** DATA SUPPLIED follows **

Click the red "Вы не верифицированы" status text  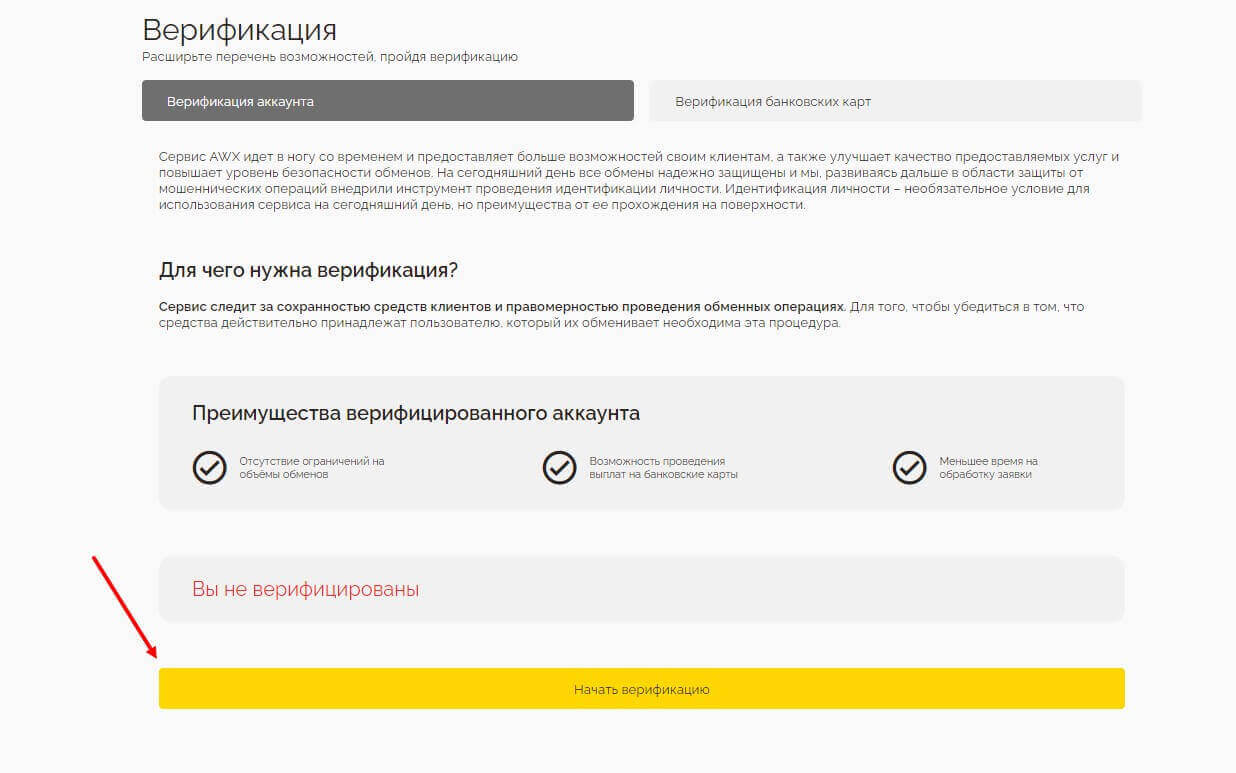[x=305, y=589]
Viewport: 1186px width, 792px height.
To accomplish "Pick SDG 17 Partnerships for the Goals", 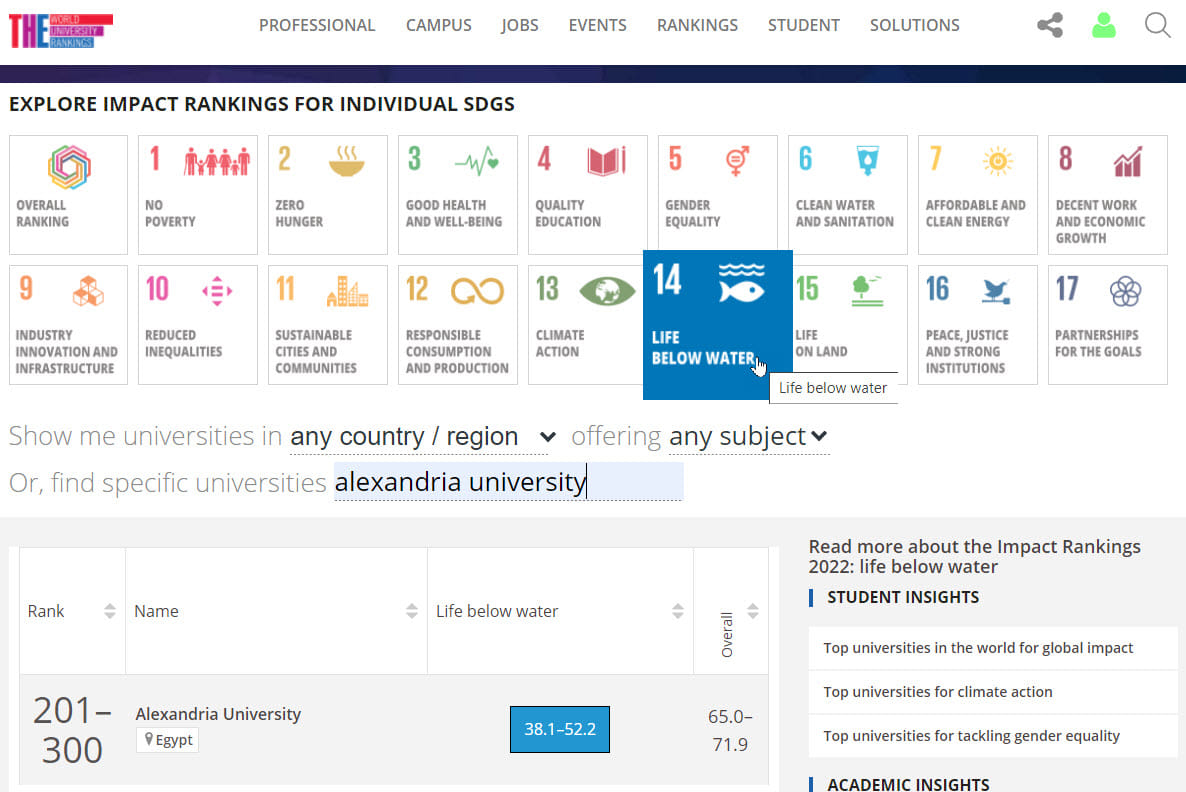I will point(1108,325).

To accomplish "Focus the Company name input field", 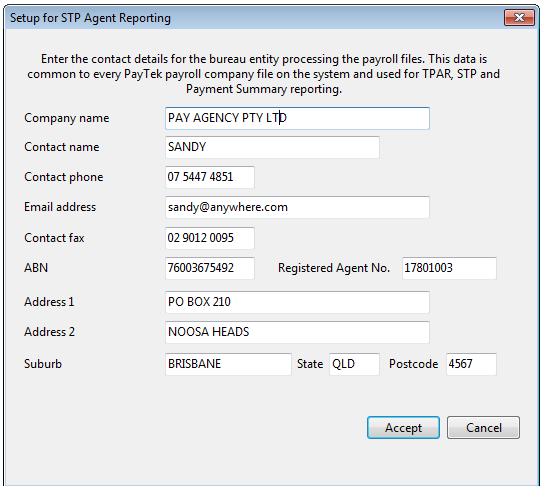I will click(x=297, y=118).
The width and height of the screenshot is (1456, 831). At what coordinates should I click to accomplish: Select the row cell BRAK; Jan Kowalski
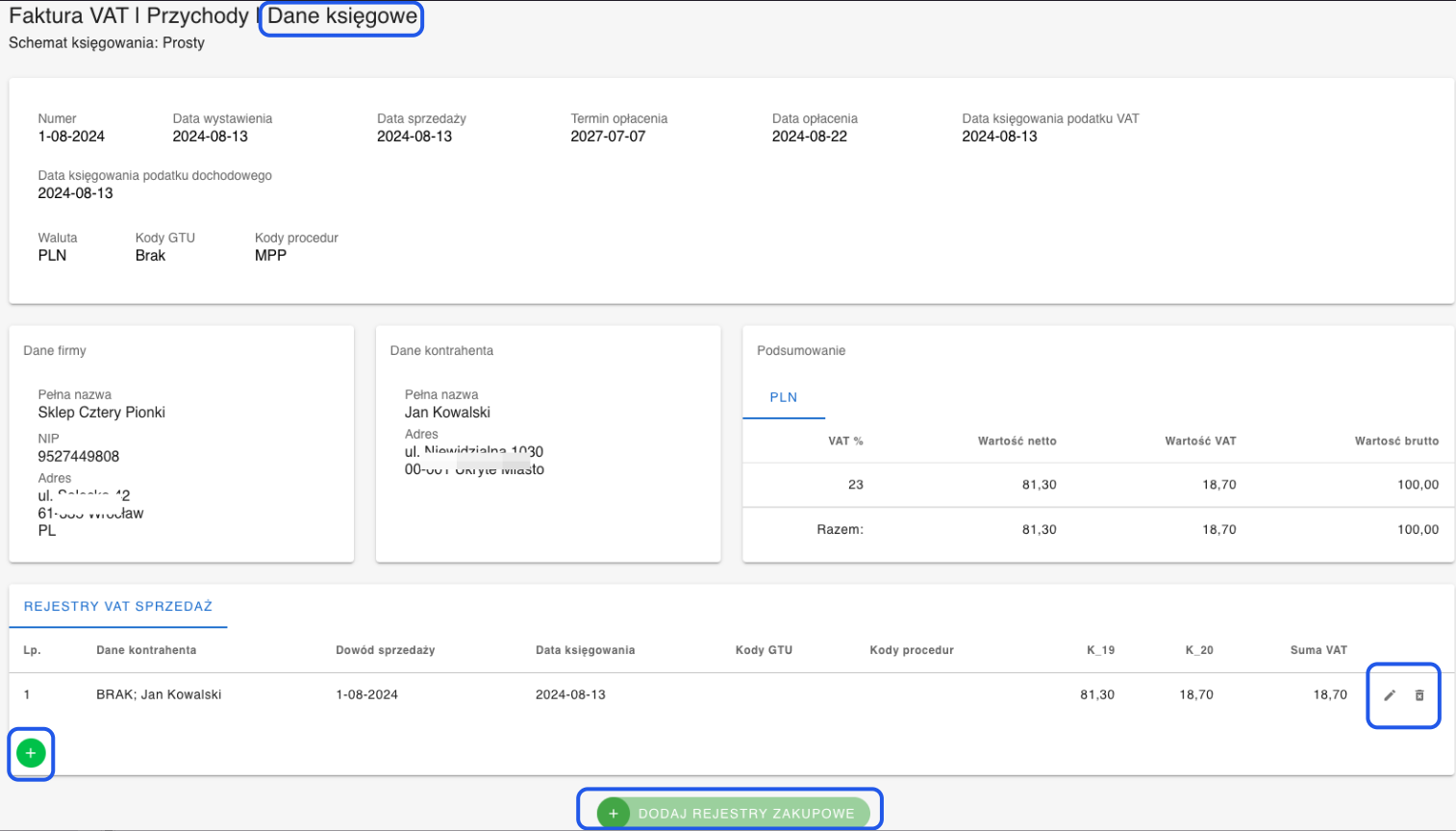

** End of DATA SUPPLIED **

ABOUT THIS TASK:
Return only the lines of the records in which the string "width" appears.

ANSWER SECTION:
Viewport: 1186px width, 792px height.
The width and height of the screenshot is (1456, 831). At what coordinates should I click to accomplish: Select the row cell BRAK; Jan Kowalski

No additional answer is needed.